Chick-fil-A criticized as anti-gay

Company President Dan Cathy says attempts to redefine marriage invite God’s judgment upon the United States.

By Bob Allen

Controversy over Chick-fil-A’s support of groups opposed to gay rights re-emerged when Baptist Press carried a story July 16 quoting the company’s president and chief operating officer pleading “guilty as charged” to criticism that the popular fast-food restaurant chain is anti-gay.

Chick-fil-A came under fire in early 2011 for donating millions of dollars to groups like the Family Research Council and Exodus International opposed to same-sex marriage. Company President and COO Dan Cathy responded with a statement denying that Chick-fil-A is anti-gay.

“We have no agenda against anyone,” Cathy said. “At the heart and soul of our company, we are a family business that serves and values all people regardless of their beliefs or opinions. We seek to treat everyone with honor, dignity and respect, and believe in the importance of loving your neighbor as yourself.”
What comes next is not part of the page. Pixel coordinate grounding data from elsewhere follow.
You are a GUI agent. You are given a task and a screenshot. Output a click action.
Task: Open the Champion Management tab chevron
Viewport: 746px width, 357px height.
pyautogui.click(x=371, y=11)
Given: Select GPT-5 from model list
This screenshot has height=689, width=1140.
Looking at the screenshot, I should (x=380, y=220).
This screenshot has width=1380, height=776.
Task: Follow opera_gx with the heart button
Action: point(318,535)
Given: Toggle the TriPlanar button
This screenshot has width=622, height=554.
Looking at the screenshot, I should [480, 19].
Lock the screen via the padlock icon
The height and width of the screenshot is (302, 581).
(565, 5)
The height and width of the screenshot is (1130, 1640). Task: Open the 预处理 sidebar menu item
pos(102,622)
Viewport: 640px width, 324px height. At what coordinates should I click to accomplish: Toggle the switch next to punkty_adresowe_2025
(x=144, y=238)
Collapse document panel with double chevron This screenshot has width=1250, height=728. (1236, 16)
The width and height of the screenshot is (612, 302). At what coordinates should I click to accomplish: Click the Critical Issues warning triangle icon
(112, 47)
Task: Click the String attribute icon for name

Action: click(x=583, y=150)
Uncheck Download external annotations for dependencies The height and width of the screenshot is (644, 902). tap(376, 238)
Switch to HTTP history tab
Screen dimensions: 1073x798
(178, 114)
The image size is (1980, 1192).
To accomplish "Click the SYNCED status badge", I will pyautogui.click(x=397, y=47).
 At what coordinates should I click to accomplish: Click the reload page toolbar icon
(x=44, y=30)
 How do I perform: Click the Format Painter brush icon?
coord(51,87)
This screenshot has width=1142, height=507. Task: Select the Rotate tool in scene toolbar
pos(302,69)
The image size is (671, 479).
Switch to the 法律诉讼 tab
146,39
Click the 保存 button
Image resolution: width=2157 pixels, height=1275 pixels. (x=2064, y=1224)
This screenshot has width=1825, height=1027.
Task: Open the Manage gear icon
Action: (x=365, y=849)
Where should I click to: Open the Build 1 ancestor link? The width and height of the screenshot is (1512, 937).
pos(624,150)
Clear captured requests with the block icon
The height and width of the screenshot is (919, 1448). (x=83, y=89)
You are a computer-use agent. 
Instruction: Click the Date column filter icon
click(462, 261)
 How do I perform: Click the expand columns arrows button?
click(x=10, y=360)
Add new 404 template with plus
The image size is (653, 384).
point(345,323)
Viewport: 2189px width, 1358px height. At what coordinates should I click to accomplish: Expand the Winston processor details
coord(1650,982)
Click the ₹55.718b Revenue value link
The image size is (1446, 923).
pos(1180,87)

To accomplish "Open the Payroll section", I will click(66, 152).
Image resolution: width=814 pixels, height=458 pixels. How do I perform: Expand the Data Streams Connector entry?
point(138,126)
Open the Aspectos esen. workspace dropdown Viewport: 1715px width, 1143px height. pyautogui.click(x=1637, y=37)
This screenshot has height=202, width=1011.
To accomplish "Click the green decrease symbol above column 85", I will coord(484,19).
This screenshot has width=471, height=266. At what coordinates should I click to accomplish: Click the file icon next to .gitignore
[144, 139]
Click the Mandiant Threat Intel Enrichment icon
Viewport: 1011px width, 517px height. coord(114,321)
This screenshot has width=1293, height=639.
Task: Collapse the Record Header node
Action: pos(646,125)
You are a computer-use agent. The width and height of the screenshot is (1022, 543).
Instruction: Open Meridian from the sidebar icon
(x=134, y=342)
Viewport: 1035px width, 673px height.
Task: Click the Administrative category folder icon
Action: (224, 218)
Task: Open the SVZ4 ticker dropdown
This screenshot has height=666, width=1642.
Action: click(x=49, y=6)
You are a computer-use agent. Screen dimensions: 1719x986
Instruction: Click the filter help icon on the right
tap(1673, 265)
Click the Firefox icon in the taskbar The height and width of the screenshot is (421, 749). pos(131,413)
In an interview with the North Carolina Baptist newspaper Biblical Recorder later picked up by the Southern Baptist Convention’s official news service, however, Cathy offered no apologies for the company’s support of conservative causes.

“Well, guilty as charged,” Cathy responded to a question about opposition to the company’s support of the traditional family.

"We are very much supportive of the family -- the biblical definition of the family unit,” Cathy said. “We are a family-owned business, a family-led business, and we are married to our first wives. We give God thanks for that.”

"We intend to stay the course," Cathy said. "We know that it might not be popular with everyone, but thank the Lord, we live in a country where we can share our values and operate on biblical principles."

Cathy sounded a similar theme June 16 on the syndicated radio program Ken Coleman Show in response to a question about the problem of fatherlessness in American families.

“I think we are inviting God's judgment on our nation when we shake our fist at Him and say, 'We know better than you as to what constitutes a marriage,'” Cathy said. “And I pray God's mercy on our generation that has such a prideful, arrogant attitude to think that we have the audacity to try to redefine what marriage is all about."

In the Baptist Press interview, Cathy, a member of New Hope Baptist Church in Fayetteville, Ga., said he does not regard Chick-fil-A a Christian business, because individuals -- not companies -- are lost or saved, but that the company does operate on “biblical principles.”

Cathy said Chick-fil-A’s policy of closing all of its 1,600-plus restaurants on Sunday wasn’t a big deal when his father, S. Truett Cathy, opened the first restaurant in 1946, but living standards and lifestyles have changed.

He said the chain continued to include Sunday closings in its leases after malls began opening on Sunday by demonstrating that their restaurants could generate more business in six days than other tenants brought in seven.